There are master connectors that can build an index (in the case of auth.reindex and live.reindex). Connectors are to be defined as a connector descriptor, created using the Ingest service API and stored in ZooKeeper.

Note: From Version 9.1.10 on, the Ingest service automatically synchronizes NiFi with your custom connector descriptors stored in Zookeeper. The default connector descriptors from earlier releases, previously stored inside of Zookeeper are no longer needed, except those that are customized. You maintain your own copy inside of Zookeeper. For more information, see Release changes to the Ingest service.

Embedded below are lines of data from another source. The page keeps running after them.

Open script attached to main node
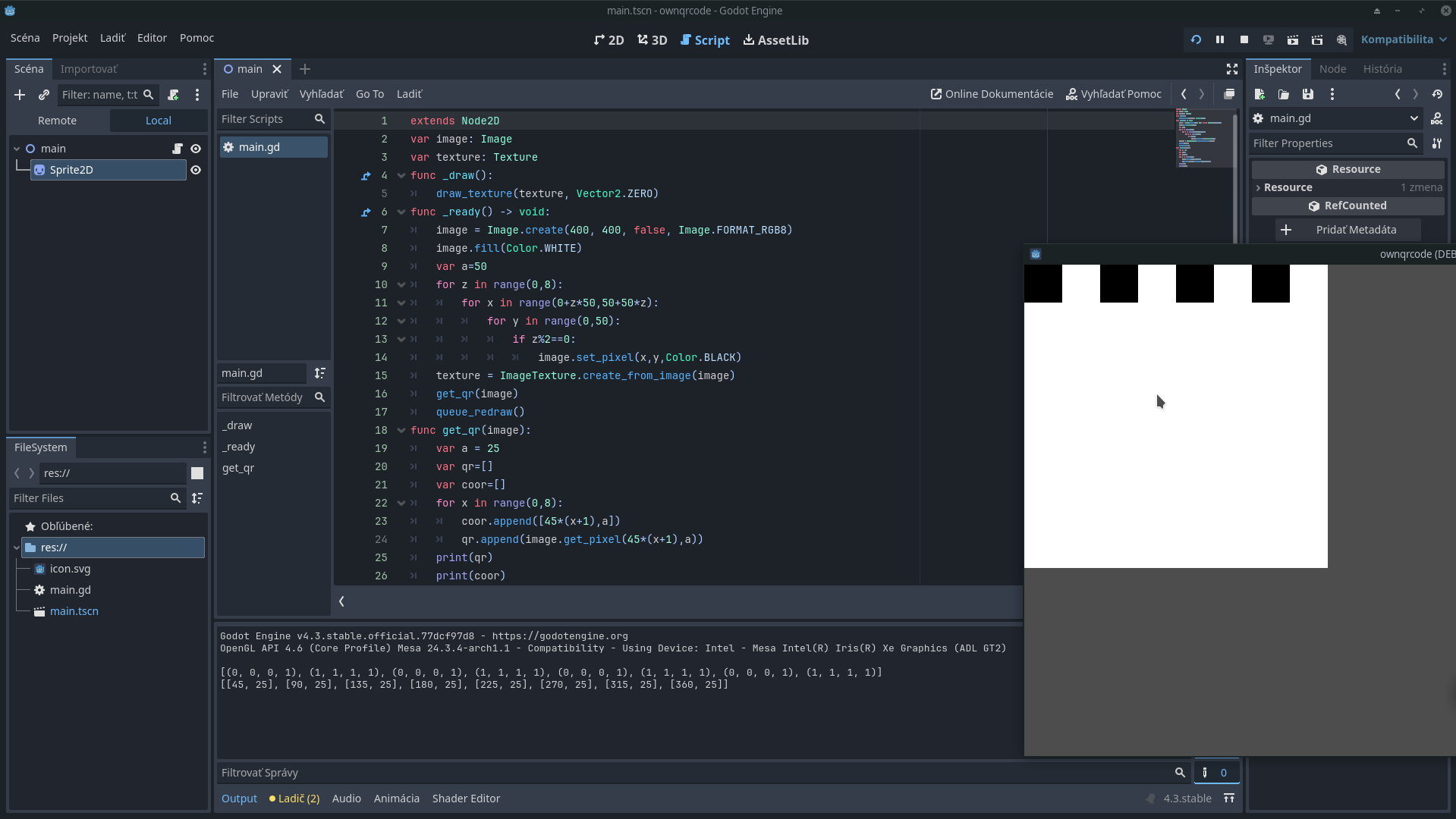The height and width of the screenshot is (819, 1456). pos(177,149)
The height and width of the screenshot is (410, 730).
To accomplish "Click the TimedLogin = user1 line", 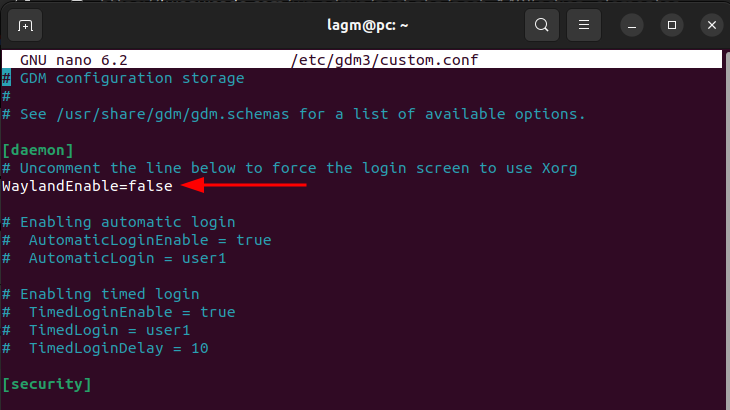I will (x=109, y=330).
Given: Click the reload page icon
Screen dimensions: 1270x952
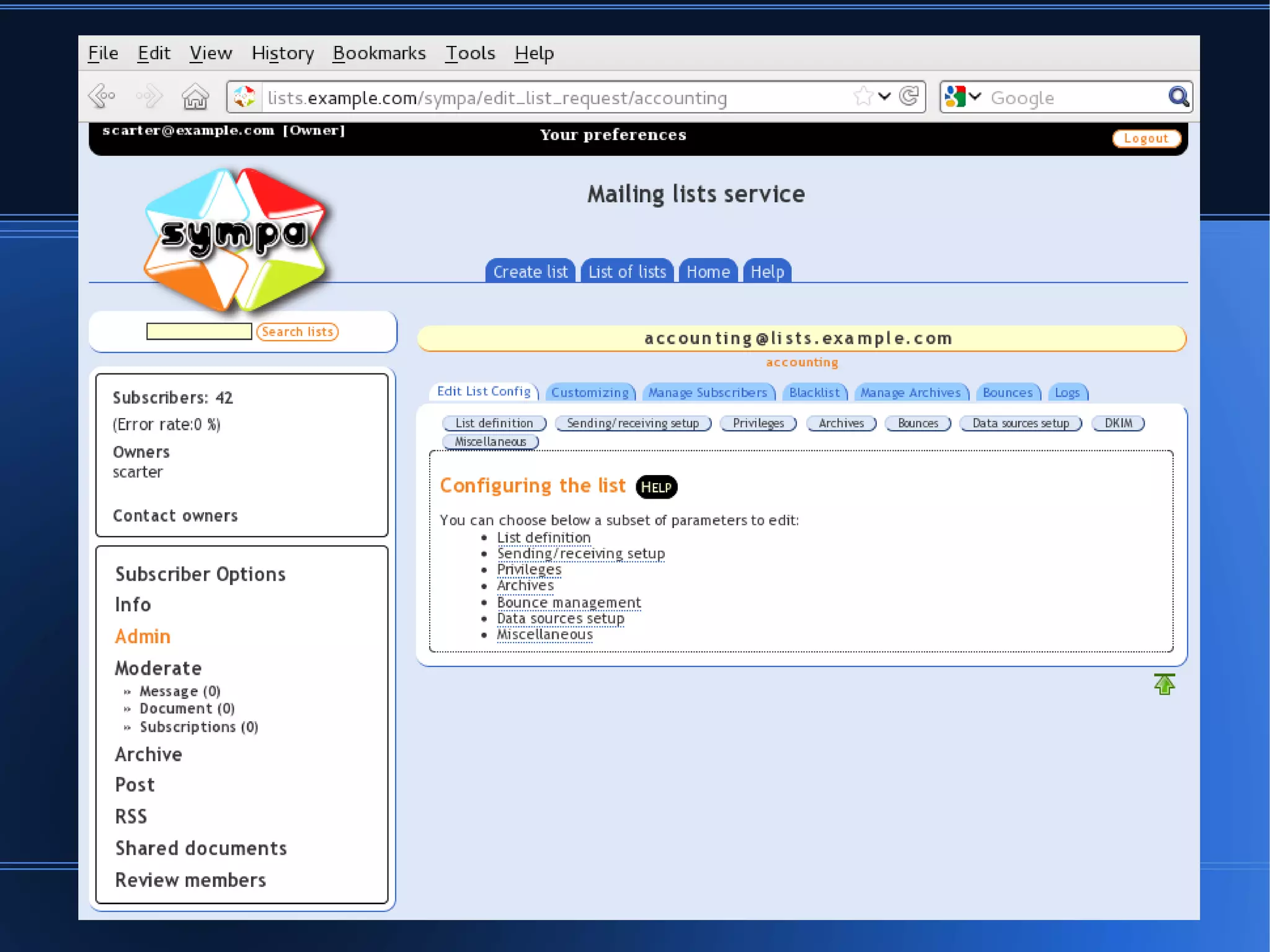Looking at the screenshot, I should [909, 96].
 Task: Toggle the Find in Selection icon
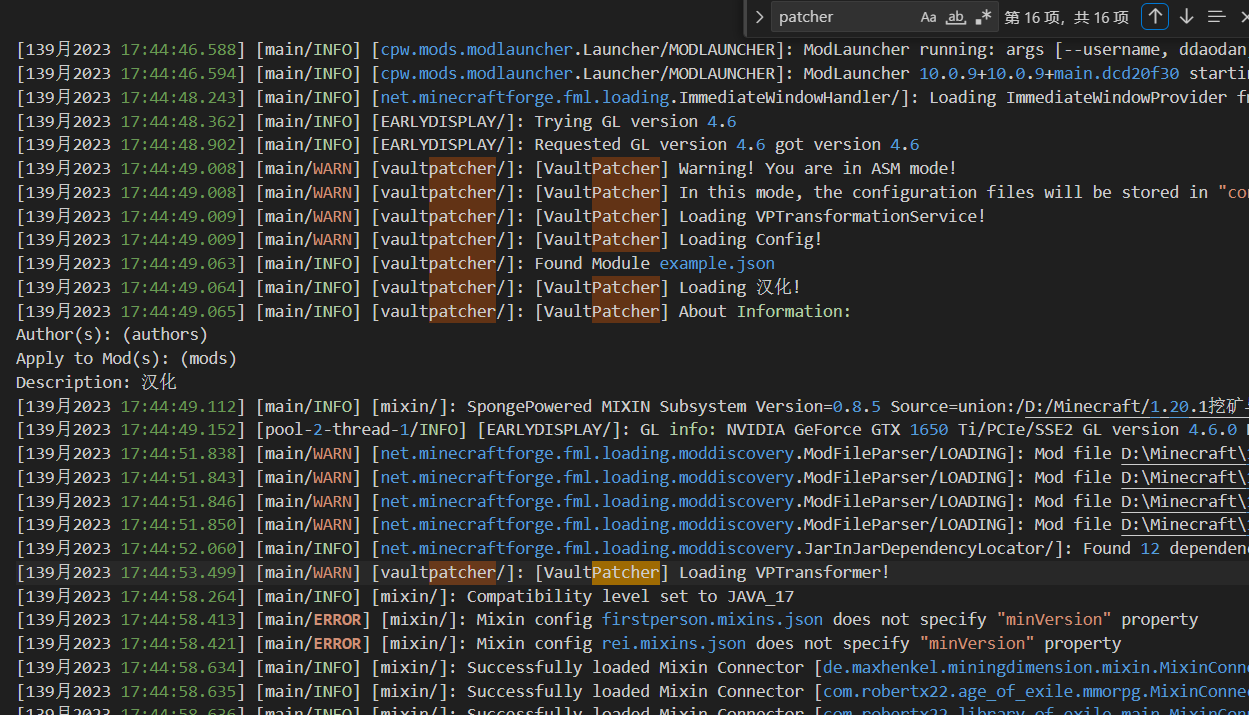tap(1216, 16)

You use the NiFi visual editor to string connectors and processors together. Access the NiFi interface at the following address:

http://ElasticSearchhostname:30600/nifi/

Where ElasticSearchhostname is the address of the Docker container where your Elasticsearch instance is installed.

For more information about using NiFi, see the Apache NiFi User Guide.

Processors

NiFi Processors are the basic building blocks of dataflow pipelines. Processors perform specific tasks within the pipeline, such as listening for incoming data; pulling data from external sources; publishing data to external sources; and routing, transforming, or extracting information from FlowFiles. Processors are grouped into process groups and connected together to form dataflow pipelines. Dataflow pipelines are in turn grouped together and given context by connectors. A special NiFi processor, such as a "link processor" may provide flow control in a pipeline. For example, a frequently used link processor is a "WaitLink" that pauses the dataflow until the current stage has completed, with a status of success, partially successful, or failed, before allowing transmission of data to the next process group in the dataflow pipeline.

Process group

A NiFi process group is a network of NiFi processors where each processor is only responsible for processing one simple task. These processors are connected together to manage a more complicated operation. Process groups are further connected, and may be nested, inside NiFi to form dataflow pipelines. As with processors, data enters a process group with one state and comes out of it with another state. Processors and process groups themselves are stateless. NiFi process groups and their connections (represented in JSON as "flows" stored and organized in "buckets") are versioned and maintained in the NiFi Registry.

Data specifications

Each Apache NiFi specification defines the data type and structure of an input document. If you want to build a NiFi pipeline, you generally start with the specification. NiFi natively supports hundreds of different specifications. If one already exists you may be able to use it without modification. If you want to customize your pipeline, NiFi provides a powerful toolkit, including an API that allows you to define your own specifications.